EventBogor.com – Jakarta, kota metropolitan yang tak pernah tidur, kini menanti babak baru dalam dunia kerja. Gubernur DKI Jakarta, Pramono Anung, masih ‘menunggu lampu hijau’ berupa Peraturan Menteri (Permen) untuk mengimplementasikan kebijakan Work From Home (WFH) bagi Aparatur Sipil Negara (ASN) dan pekerja swasta. Akankah kita segera merasakan hiruk pikuk Jakarta yang lebih lengang? Mari kita bedah lebih dalam.
Menanti Perintah, Menjaga Keseimbangan
Bayangkan, Anda bersiap berangkat kerja di pagi hari. Tapi, tiba-tiba ada pengumuman: “Hari ini WFH!” Senyum langsung merekah, bukan? Pramono Anung memahami betul potensi positif dari kebijakan ini. Mengurangi kemacetan, polusi, dan tekanan di jalanan, adalah beberapa keuntungan yang diidam-idamkan. Namun, semua itu butuh landasan hukum yang kuat.
Pramono menegaskan, Pemprov DKI Jakarta siap mendukung penuh kebijakan pusat. “Pemerintah DKI Jakarta akan mengikuti sepenuhnya apa yang menjadi arahan pemerintah pusat,” ujarnya. Ini bukan sekadar basa-basi. Ini adalah sinyal bahwa Jakarta, dengan segala kompleksitasnya, siap bertransformasi.

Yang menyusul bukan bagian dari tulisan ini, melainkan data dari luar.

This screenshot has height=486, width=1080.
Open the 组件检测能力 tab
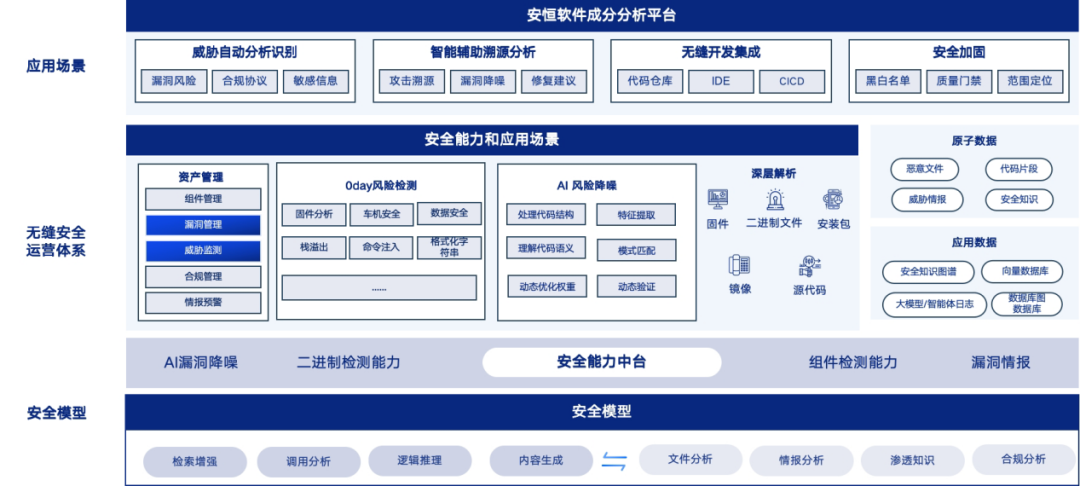853,362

Konteks: Kenapa WFH Penting Sekarang?
Sejak pandemi, dunia kerja mengalami pergeseran fundamental. WFH bukan lagi tren, tapi opsi yang layak dipertimbangkan. Jakarta, sebagai pusat ekonomi dan pemerintahan, tentu tidak bisa ketinggalan. Apalagi, isu polusi dan kemacetan ibukota sudah menjadi ‘makanan’ sehari-hari warga. WFH, jika diterapkan dengan bijak, bisa menjadi solusi jangka pendek yang efektif.